## Exercise
Your answer must consist solely of the lines from the one containing "Instruction: Click the" through the last line of the records below, reproduced exactly, with all pictures omitted.

Stored data Start Marker

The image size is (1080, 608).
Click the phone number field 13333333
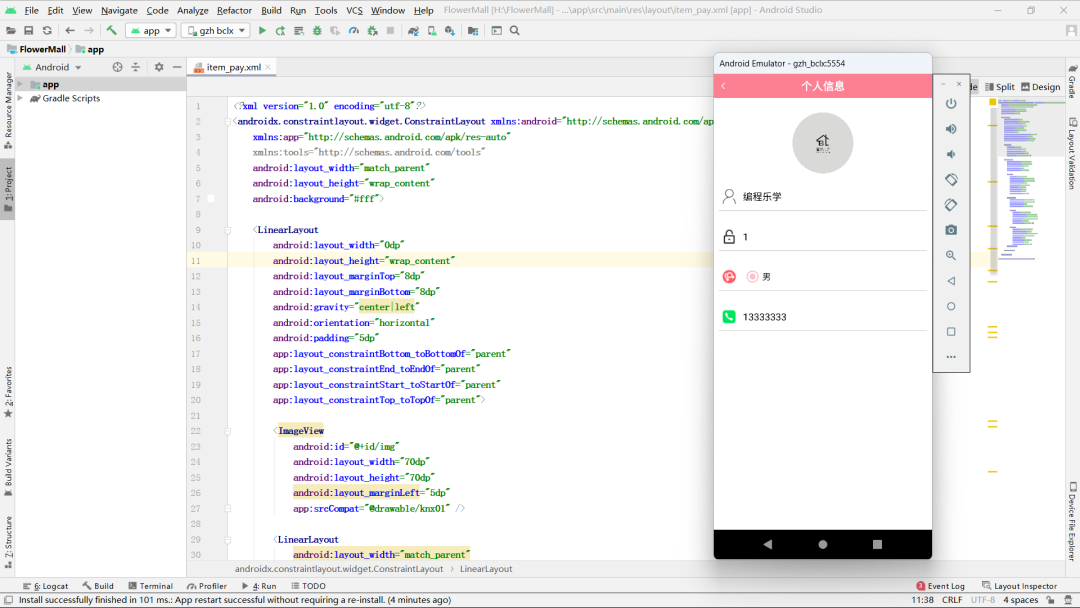(764, 317)
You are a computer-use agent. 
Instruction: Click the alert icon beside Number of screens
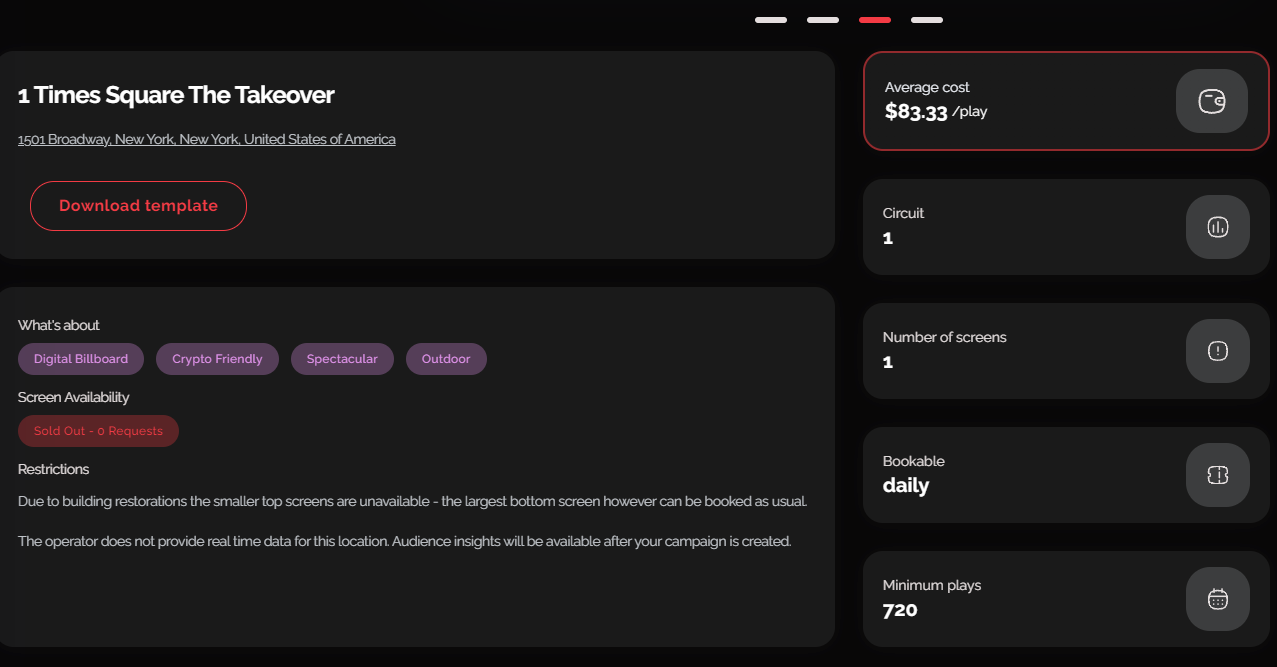[1217, 351]
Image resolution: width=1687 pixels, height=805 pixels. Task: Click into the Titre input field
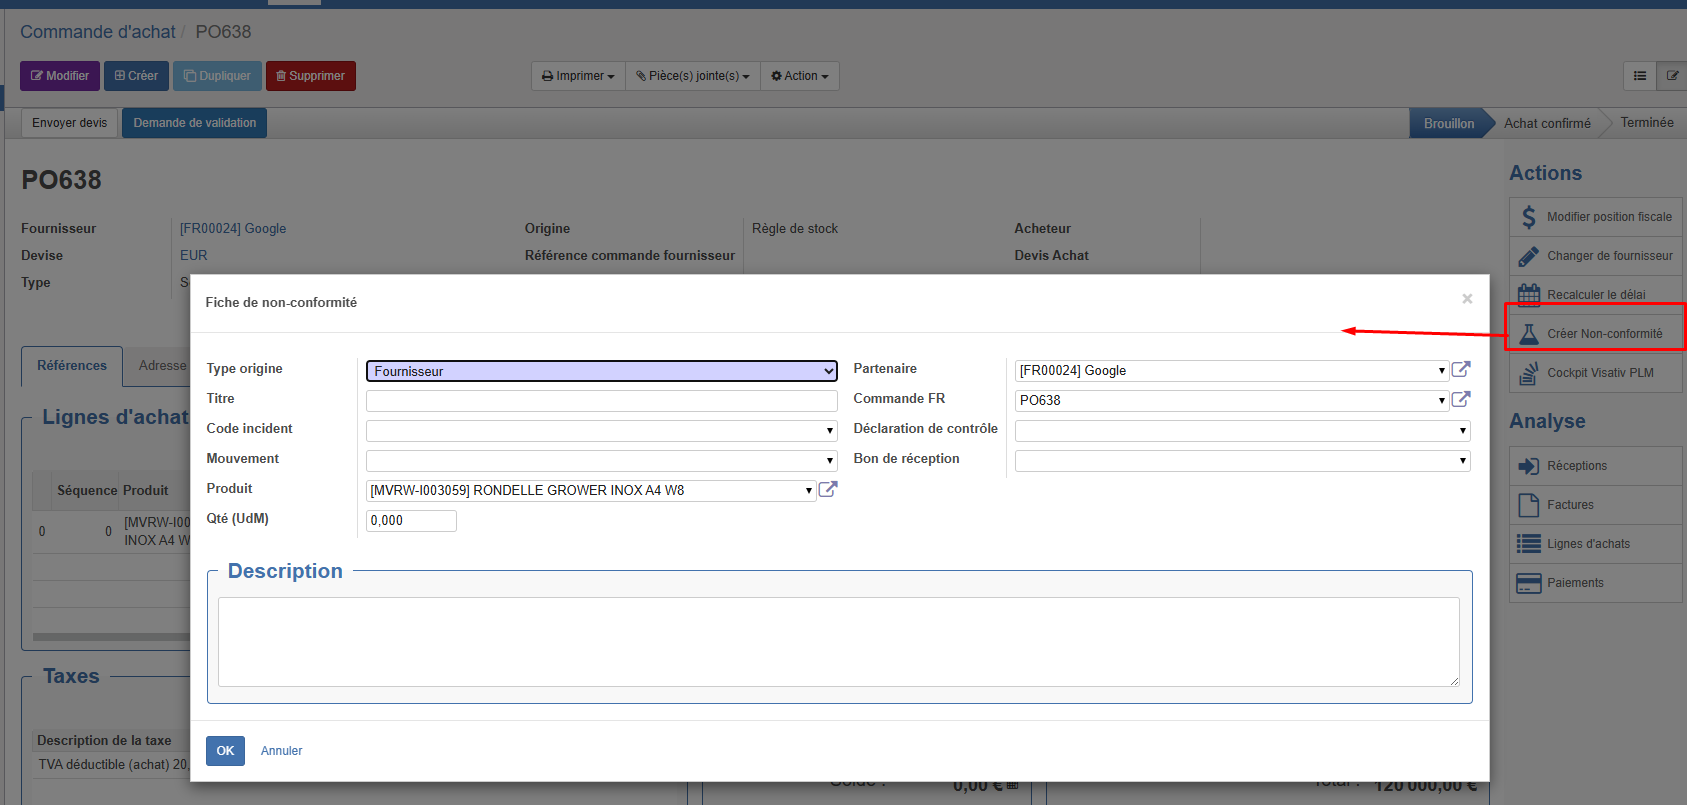click(x=601, y=401)
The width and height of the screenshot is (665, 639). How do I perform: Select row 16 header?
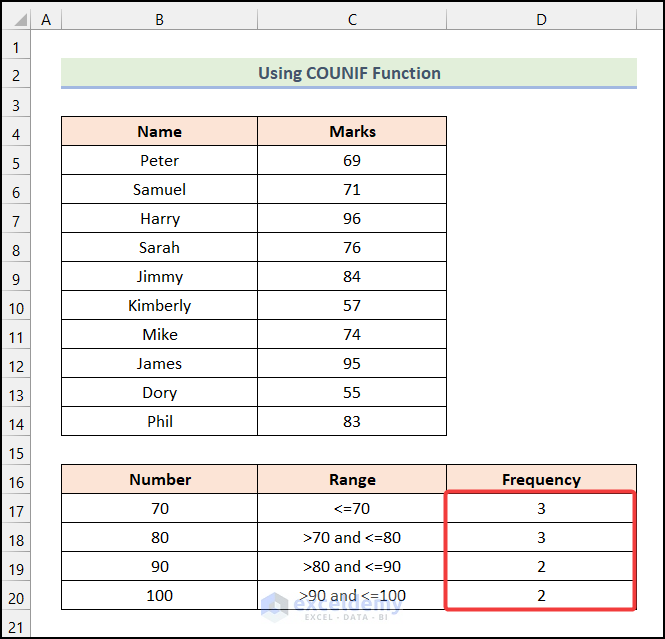click(16, 480)
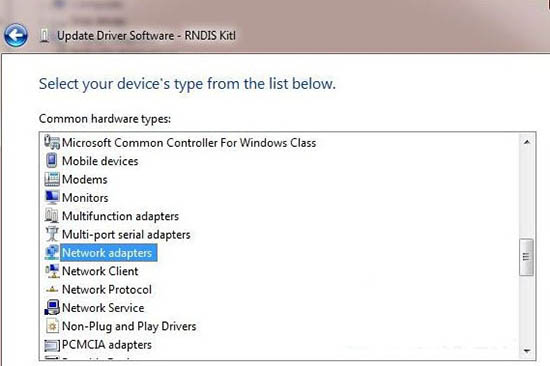
Task: Choose Network Protocol from the list
Action: tap(107, 290)
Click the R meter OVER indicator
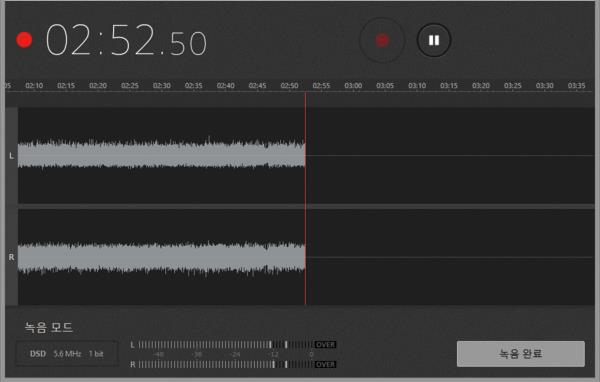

Stored data End Marker

## Task solution
Instruction: Click the alert icon beside Number of screens
[1217, 351]
Image resolution: width=1687 pixels, height=805 pixels. Task: Click into the Titre input field
click(x=601, y=401)
The width and height of the screenshot is (665, 639). How do I perform: Select row 16 header?
click(16, 480)
Task: Choose Network Protocol from the list
Action: tap(107, 290)
Click the R meter OVER indicator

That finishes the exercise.